Archive for the ‘Same Sex’ Category

3 Lawyer’s Concerns About RapidVisa Debunked

Posted on: December 2nd, 2014 by RapidVisa Staff 2 Comments
3 Lawyer's Concerns About RapidVisa Debunked
Some attorneys are skeptical about our services.

There are a few different paths to get your family based immigration needs met. In fact, we made an infographic about just this comparison decision. One choice that people often unnecessarily opt for is hiring an ‘immigration attorney’. Attorneys are great, and have a very important role in society. In fact, we have our own. But, unless you have legal issues, such as convictions or need a waiver, they statistically are not likely to help your chances and highly likely to cost 5 to 10 times more than RapidVisa, and take significantly longer to process and review your petition.

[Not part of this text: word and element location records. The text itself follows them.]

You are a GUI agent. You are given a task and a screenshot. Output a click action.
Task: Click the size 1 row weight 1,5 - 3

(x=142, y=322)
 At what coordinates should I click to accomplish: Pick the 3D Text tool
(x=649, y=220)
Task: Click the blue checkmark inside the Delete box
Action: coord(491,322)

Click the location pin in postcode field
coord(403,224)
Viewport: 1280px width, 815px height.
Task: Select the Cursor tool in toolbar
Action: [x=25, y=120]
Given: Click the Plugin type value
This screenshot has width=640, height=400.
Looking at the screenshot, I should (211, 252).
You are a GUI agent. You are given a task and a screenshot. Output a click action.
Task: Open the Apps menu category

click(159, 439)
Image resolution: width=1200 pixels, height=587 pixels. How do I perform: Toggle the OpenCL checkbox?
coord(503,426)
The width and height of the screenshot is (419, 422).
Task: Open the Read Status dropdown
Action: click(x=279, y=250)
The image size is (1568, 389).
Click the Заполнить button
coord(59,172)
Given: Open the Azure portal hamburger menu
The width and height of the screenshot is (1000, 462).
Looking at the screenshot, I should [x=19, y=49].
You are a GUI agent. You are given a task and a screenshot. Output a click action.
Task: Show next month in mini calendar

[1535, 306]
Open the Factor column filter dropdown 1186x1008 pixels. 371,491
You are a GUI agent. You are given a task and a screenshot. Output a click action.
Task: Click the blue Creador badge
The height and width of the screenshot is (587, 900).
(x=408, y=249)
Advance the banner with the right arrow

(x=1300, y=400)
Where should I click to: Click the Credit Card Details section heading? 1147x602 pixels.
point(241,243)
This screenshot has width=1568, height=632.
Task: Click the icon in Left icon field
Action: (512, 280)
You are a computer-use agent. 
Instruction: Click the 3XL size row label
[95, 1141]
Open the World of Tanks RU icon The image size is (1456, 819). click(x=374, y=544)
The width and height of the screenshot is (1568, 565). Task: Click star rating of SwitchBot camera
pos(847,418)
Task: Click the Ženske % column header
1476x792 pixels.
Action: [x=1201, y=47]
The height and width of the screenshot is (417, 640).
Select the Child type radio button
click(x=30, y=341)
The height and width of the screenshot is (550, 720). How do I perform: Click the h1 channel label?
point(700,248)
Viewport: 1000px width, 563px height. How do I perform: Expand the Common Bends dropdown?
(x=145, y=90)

We understand you have to do your homework. This is important. But don’t be taken advantage of. Do your research. Many of our customers first went to an attorney but after thousands of dollars and no results, contact us in the middle of the process and kick themselves for not using us sooner.

There are a few websites out there that are lead generators for lawyers, so of course, if you ask a question like “Should I use RapidVisa or should I use a lawyer?”, they’ll be biased. Often times they try to lump us in with scammy sites that illegally sell forms or don’t know what they’re doing.

We’ve gathered some comments from some of these lawyers, and paraphrased them to keep the commenters anonymous out of respect. 

Let’s debunk some of these concerns.

1. Is it really a legal matter? Usually not.

"You should never trust someone who is not an attorney to manage your legal matters. That's like trusting somebody who's not a doctor for medical issues."

Debunked:

Filing a visa petition is as much of a legal matter as getting your driver’s license. Do you hire a $3,000 attorney to apply for your driver’s license? The premise is pretentious and misleading. Petitioning for a family visa is not a legal matter, it’s a benefit request from your government. They don’t teach how to apply for visas or green cards in law school. Every lawyer who helps in these matters learned it on their own just like anyone else. That said, if you have legal issues that could complicate your situation, you definitely should get legal counsel.

RapidVisa does not offer legal advice or representation. Here’s what we do offer. Some lawyers have even accused us of unauthorized practice of law, or “UPL”. RapidVisa and its software has been investigated and cleared by both the Department of Homeland Security and the Colorado Supreme Court. We offer a service similar to TurboTax for visa applications. Here’s news coverage of our company being investigated and cleared by the Colorado Supreme Court.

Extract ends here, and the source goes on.